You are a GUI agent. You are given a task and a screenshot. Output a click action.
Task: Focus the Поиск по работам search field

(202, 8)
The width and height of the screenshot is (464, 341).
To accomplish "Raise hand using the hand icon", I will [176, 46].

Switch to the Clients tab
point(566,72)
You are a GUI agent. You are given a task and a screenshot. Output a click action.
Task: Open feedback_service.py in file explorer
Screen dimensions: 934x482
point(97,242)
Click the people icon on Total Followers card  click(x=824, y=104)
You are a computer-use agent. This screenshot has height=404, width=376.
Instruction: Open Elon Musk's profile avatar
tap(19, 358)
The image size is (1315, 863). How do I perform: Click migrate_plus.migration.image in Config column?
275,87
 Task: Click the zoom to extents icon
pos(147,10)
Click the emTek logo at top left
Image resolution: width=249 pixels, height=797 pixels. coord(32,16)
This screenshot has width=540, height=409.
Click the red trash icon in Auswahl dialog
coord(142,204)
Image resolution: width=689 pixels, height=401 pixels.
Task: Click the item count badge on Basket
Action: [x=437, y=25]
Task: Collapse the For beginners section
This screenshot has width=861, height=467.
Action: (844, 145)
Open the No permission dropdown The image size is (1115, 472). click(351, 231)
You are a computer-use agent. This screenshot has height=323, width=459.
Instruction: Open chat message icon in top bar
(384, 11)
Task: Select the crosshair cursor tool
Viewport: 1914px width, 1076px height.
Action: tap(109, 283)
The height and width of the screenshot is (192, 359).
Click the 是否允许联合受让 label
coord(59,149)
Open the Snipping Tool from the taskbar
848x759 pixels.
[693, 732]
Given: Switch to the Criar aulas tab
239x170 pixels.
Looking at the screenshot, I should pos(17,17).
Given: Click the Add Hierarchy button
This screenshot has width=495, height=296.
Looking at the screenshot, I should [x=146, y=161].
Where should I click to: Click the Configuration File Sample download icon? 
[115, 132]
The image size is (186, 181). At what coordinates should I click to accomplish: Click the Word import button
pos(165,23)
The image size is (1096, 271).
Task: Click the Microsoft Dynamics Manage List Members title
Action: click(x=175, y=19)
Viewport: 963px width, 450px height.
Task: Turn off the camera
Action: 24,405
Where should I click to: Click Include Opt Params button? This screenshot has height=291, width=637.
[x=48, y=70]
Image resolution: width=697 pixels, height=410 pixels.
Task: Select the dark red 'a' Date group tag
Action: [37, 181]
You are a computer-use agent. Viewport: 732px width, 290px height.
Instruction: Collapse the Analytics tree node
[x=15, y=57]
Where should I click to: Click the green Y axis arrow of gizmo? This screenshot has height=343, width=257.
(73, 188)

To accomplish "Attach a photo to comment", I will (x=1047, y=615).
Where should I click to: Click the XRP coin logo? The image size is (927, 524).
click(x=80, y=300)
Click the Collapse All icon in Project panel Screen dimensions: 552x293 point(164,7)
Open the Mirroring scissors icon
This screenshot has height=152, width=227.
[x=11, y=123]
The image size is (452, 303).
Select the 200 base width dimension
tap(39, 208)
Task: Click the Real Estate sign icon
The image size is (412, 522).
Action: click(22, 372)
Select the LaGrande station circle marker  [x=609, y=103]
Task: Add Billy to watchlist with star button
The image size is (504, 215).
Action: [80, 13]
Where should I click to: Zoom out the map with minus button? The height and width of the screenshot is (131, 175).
※ ※ ※
GIVEN PROBLEM:
Rewrite the material above as a Markdown table with the columns "Row" and "Line", numbering each line in order and leaving out blank lines.

TASK RESULT:
| Row | Line |
|---|---|
| 1 | You are a GUI agent. You are given a task and a screenshot. Output a click action. |
| 2 | Task: Focus the Поиск по работам search field |
| 3 | (202, 8) |
| 4 | The width and height of the screenshot is (464, 341). |
| 5 | To accomplish "Raise hand using the hand icon", I will [176, 46]. |
| 6 | Switch to the Clients tab |
| 7 | point(566,72) |
| 8 | You are a GUI agent. You are given a task and a screenshot. Output a click action. |
| 9 | Task: Open feedback_service.py in file explorer |
| 10 | Screen dimensions: 934x482 |
| 11 | point(97,242) |
| 12 | Click the people icon on Total Followers card  click(x=824, y=104) |
| 13 | You are a computer-use agent. This screenshot has height=404, width=376. |
| 14 | Instruction: Open Elon Musk's profile avatar |
| 15 | tap(19, 358) |
| 16 | The image size is (1315, 863). How do I perform: Click migrate_plus.migration.image in Config column? |
| 17 | 275,87 |
| 18 |  Task: Click the zoom to extents icon |
| 19 | pos(147,10) |
| 20 | Click the emTek logo at top left |
| 21 | Image resolution: width=249 pixels, height=797 pixels. coord(32,16) |
| 22 | This screenshot has width=540, height=409. |
| 23 | Click the red trash icon in Auswahl dialog |
| 24 | coord(142,204) |
| 25 | Image resolution: width=689 pixels, height=401 pixels. |
| 26 | Task: Click the item count badge on Basket |
| 27 | Action: [x=437, y=25] |
| 28 | Task: Collapse the For beginners section |
| 29 | This screenshot has width=861, height=467. |
| 30 | Action: (844, 145) |
| 31 | Open the No permission dropdown The image size is (1115, 472). click(351, 231) |
| 32 | You are a computer-use agent. This screenshot has height=323, width=459. |
| 33 | Instruction: Open chat message icon in top bar |
| 34 | (384, 11) |
| 35 | Task: Select the crosshair cursor tool |
| 36 | Viewport: 1914px width, 1076px height. |
| 37 | Action: tap(109, 283) |
| 38 | The height and width of the screenshot is (192, 359). |
| 39 | Click the 是否允许联合受让 label |
| 40 | coord(59,149) |
| 41 | Open the Snipping Tool from the taskbar |
| 42 | 848x759 pixels. |
| 43 | [693, 732] |
| 44 | Given: Switch to the Criar aulas tab |
| 45 | 239x170 pixels. |
| 46 | Looking at the screenshot, I should pos(17,17). |
| 47 | Given: Click the Add Hierarchy button |
| 48 | This screenshot has width=495, height=296. |
| 49 | Looking at the screenshot, I should [x=146, y=161]. |
| 50 | Where should I click to: Click the Configuration File Sample download icon?  |
| 51 | [115, 132] |
| 52 | The image size is (186, 181). At what coordinates should I click to accomplish: Click the Word import button |
| 53 | pos(165,23) |
| 54 | The image size is (1096, 271). |
| 55 | Task: Click the Microsoft Dynamics Manage List Members title |
| 56 | Action: click(x=175, y=19) |
| 57 | Viewport: 963px width, 450px height. |
| 58 | Task: Turn off the camera |
| 59 | Action: 24,405 |
| 60 | Where should I click to: Click Include Opt Params button? This screenshot has height=291, width=637. |
| 61 | [x=48, y=70] |
| 62 | Image resolution: width=697 pixels, height=410 pixels. |
| 63 | Task: Select the dark red 'a' Date group tag |
| 64 | Action: [37, 181] |
| 65 | You are a computer-use agent. Viewport: 732px width, 290px height. |
| 66 | Instruction: Collapse the Analytics tree node |
| 67 | [x=15, y=57] |
| 68 | Where should I click to: Click the green Y axis arrow of gizmo? This screenshot has height=343, width=257. |
| 69 | (73, 188) |
| 70 | To accomplish "Attach a photo to comment", I will (x=1047, y=615). |
| 71 | Where should I click to: Click the XRP coin logo? The image size is (927, 524). |
| 72 | click(x=80, y=300) |
| 73 | Click the Collapse All icon in Project panel Screen dimensions: 552x293 point(164,7) |
| 74 | Open the Mirroring scissors icon |
| 75 | This screenshot has height=152, width=227. |
| 76 | [x=11, y=123] |
| 77 | The image size is (452, 303). |
| 78 | Select the 200 base width dimension |
| 79 | tap(39, 208) |
| 80 | Task: Click the Real Estate sign icon |
| 81 | The image size is (412, 522). |
| 82 | Action: click(22, 372) |
| 83 | Select the LaGrande station circle marker  [x=609, y=103] |
| 84 | Task: Add Billy to watchlist with star button |
| 85 | The image size is (504, 215). |
| 86 | Action: [80, 13] |
| 87 | Where should I click to: Zoom out the map with minus button? The height and width of the screenshot is (131, 175). |